Cattermole turned, lined up the bomber in his sights, closed to a hundred yards, judged the deflection to a nicety, and poured eight streams of bullets into the dangling man. His legs kicked once and then trailed in the slipstream. A minute later the plane buried itself in a mound of foam, and when the foam subsided there was nothing left but the scarred sea.
“Home for tea, Yellow Two,” Cattermole said; but the patrol was not over yet. They were crossing the South Downs at two thousand feet, only a few minutes from Bodkin Hazel, when Cattermole’s engine died.
“Feeling tired?” Steele-Stebbing asked. Already the Hurricane was sliding downhill, and the angle steepened as its airspeed fell away.
“It’s this cheap knicker-elastic,” Cattermole said. He was checking his fuel, switching tanks. No joy.
“My word, it looks awfully bumpy down there.” It did: hills, woods, valleys.
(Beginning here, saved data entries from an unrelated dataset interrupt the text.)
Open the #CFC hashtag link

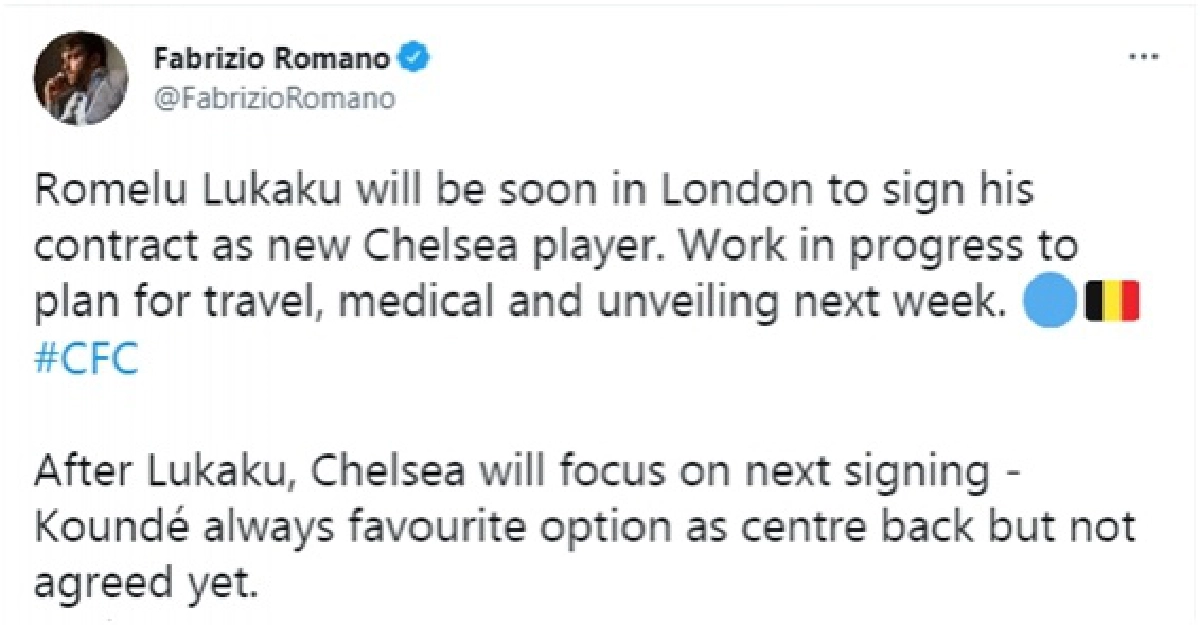click(86, 360)
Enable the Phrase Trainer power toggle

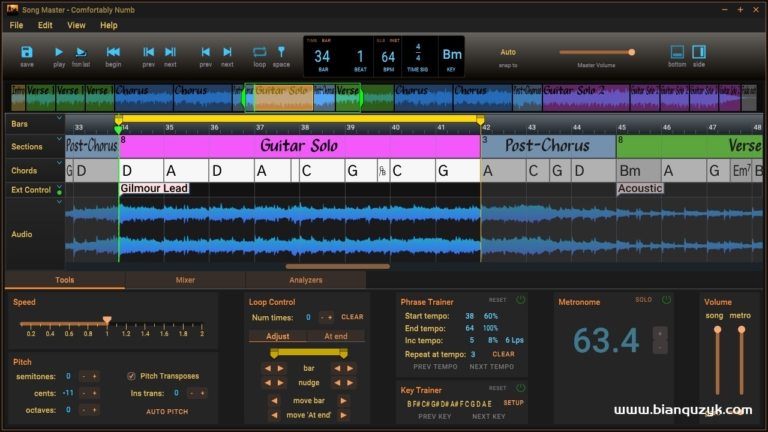pyautogui.click(x=521, y=300)
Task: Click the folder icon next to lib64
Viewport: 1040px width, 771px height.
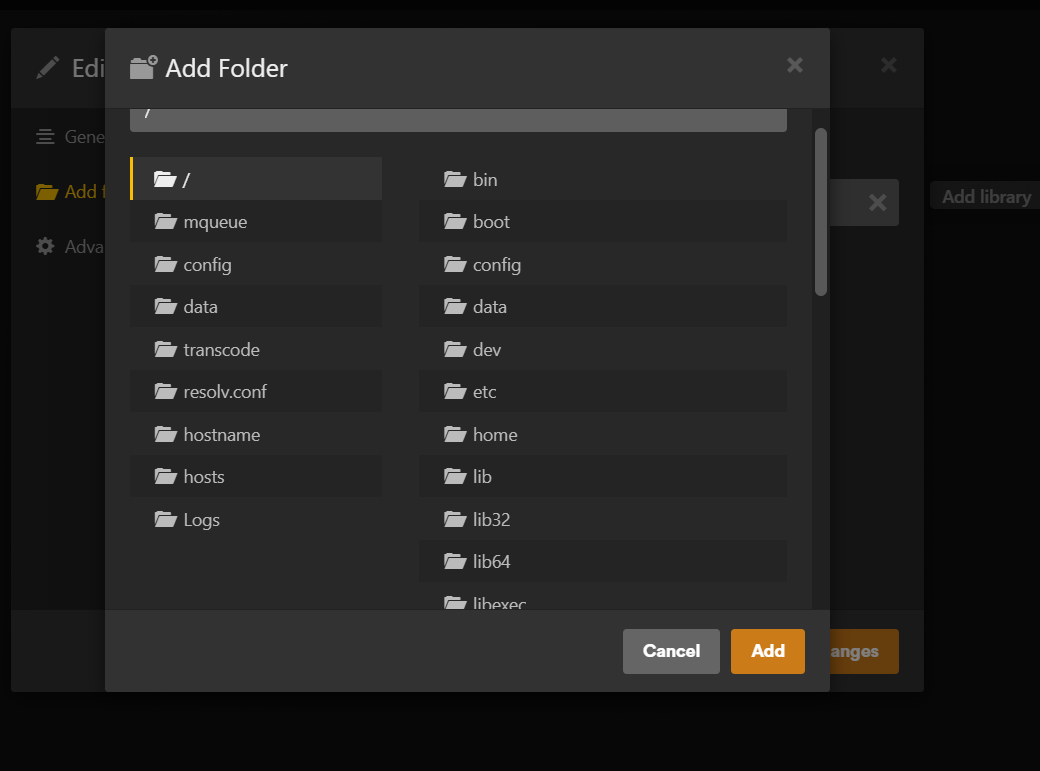Action: point(455,561)
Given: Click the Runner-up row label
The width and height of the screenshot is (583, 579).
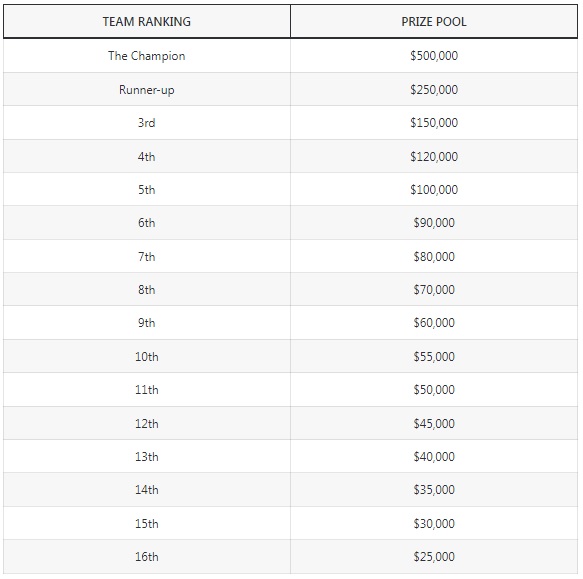Looking at the screenshot, I should click(147, 90).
Even a quarry.
“Save me some tea.” Cattermole searched ahead but he couldn’t see anything flat and open. The late-afternoon sun flickered on lots of glass and made him squint. “And send a car to pick me up.”
“I will if you ask me nicely.”
“Get fucked.”
“In that case you can walk home. And no tea, either.”
At twelve hundred feet the bumps looked even bumpier. Cattermole uncoupled everything and baled out. Steele-Stebbing circled and saw him land, and flew on home. “He’s not far from Ashford,” he told Barton. “By the way, how did we get on?”
“Your Heinkel makes four, plus a couple of 110’s.”
“I say! Not a bad show.”
“That was before Skull got to work. Now it’s only two Heinkels and half a 110.” Barton shrugged. “Who cares, anyway?”
Air Commodore Bletchley’s car was waiting when they landed at Brambledown. Barton got driven straight to the station commander’s office. Group Captain Dalgleish was there with Bletchley and a wing commander without wings whom Barton did not know. They all had expressions of deep concern. “You lost a kite this afternoon,” Bletchley said. “About half-past four. It crashed. Have you heard from the pilot?”
“Not directly, sir. The police phoned to say he’d baled out and landed on somebody’s farm.”
“So he’s alive?”
“Presumably.”
The answer did not seem to please them. “Had he been in action?” Dalgleish asked. “I mean, actually involved in combat?”
“Yes.”
“Well, that’s something, I suppose. I mean, he might be wounded for all we know. Head injury. Paralyzed, even.”
“Not paralyzed,” the wing commander said. “Not if he managed to bale out.”
“No, I suppose not,” Dalgleish said grudgingly. “Still, semiparalysed, maybe.”